Vision Care Associates still opens its doors to high school and college students who want to get a feel for what a career in optometry would be like. Sometimes they are hired as part-time employees and other times it may just be a student who visits for a day or two. Either way, they learn not only about caring for patients, but also about the business side of operating a practice so they can make an informed career decision.
“A few months ago, I had a freshman in high school who came by and said she was interested in being an optometrist, so she sat in with me for the day,” Dr. Donovan Crouch says. “A lot times we’ll get seniors in high school or students from Buena Vista. I hope all our shadows see what we do day in and day out, see how we relate to the patients, experience the optical materials side, and learn how the business side of it works.”
Even though it takes time from the doctors’ day to explain to the shadowing student what they do, Dr. Crouch says the benefits far outweigh any drawbacks.
“I enjoy having someone here observing,” he says. “There are so many different careers young people can get involved with, so the more knowledge they have of the finer details of a profession, the better prepared they are to decide what they want to do.”
Getting the ROI
Optometrists who are considering inviting students to shadow in their practice should approach it as an investment of time and, sometimes, money, says Kevin Danahey, OD ’91, who practices in Mishawaka, Indiana. Although he was not able to shadow until he was an undergraduate, he frequently gives talk about his career at nearby St. Joseph High School to get those students interested sooner. If they do show an interest, the practice takes them on as part-time employees so they can earn a little money while observing the day-to-day work of an optometrist.
“A lot of kids are really interested in what we do,” he says. “So I’ll give them a job for $10 an hour and let them see what we do every day. Some do that in high school and some in college. But no matter who it is, I want to give of myself 100 percent.”

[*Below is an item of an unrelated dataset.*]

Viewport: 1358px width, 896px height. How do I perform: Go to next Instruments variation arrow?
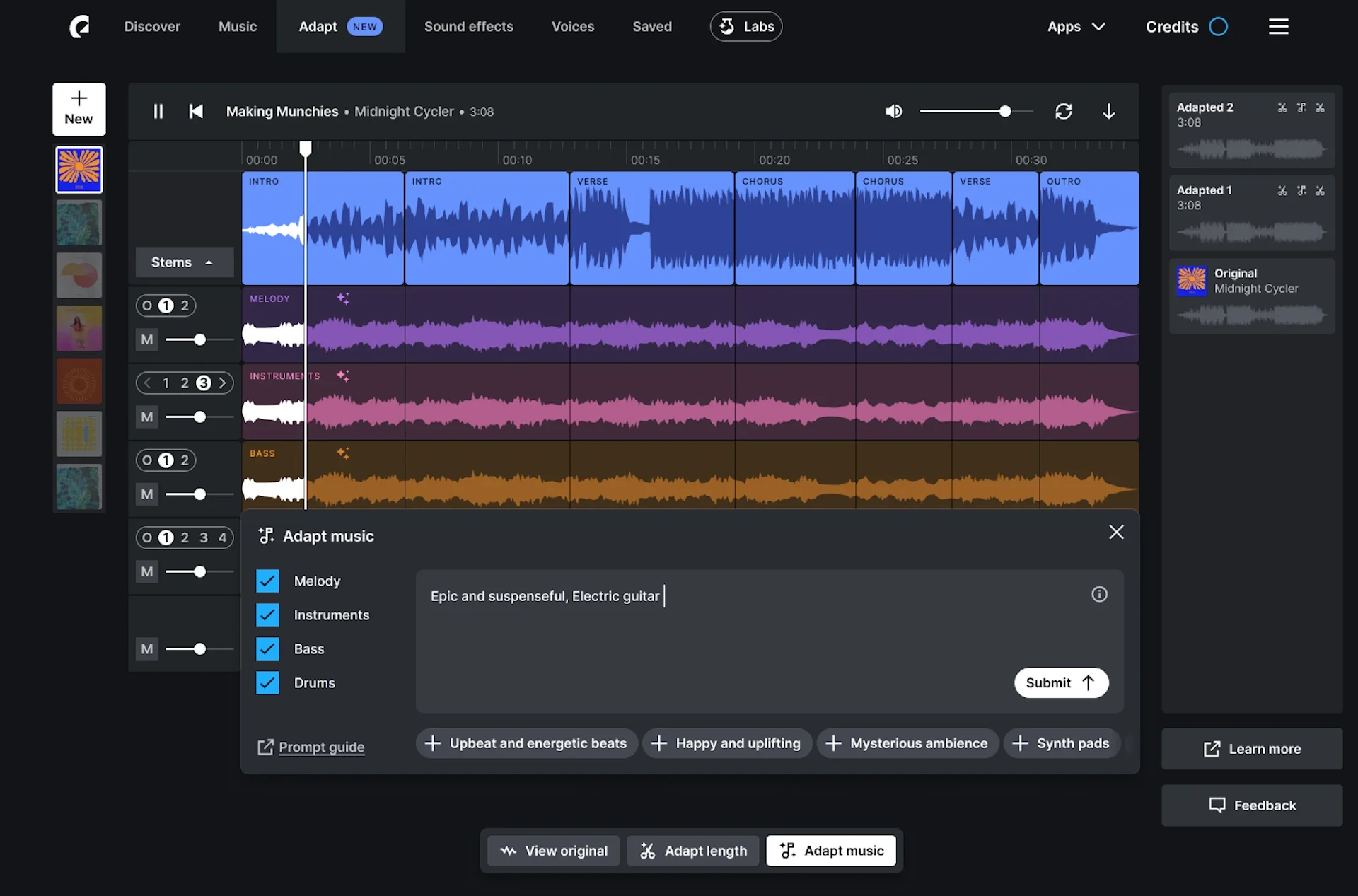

He says there is almost always extra time involved. The optometrist has to explain to the patient what the shadowing student is doing in the exam room, and then explain to the student what is being done to the patient. At the end of the day, the doctor must go through charts with the student and also discuss any business considerations of the practice.
“It is definitely an investment,” Dr. Danahey says. “Some days can be more challenging than others because we have a busy practice and often see emergencies come in. But I think our clinic is great for shadowing because we see so much. It’s amazing what you can diagnose from an eye exam and make a meaningful impact on a patient’s life. For a student to see that—that we are more than glasses or contacts—that’s great for our whole profession.”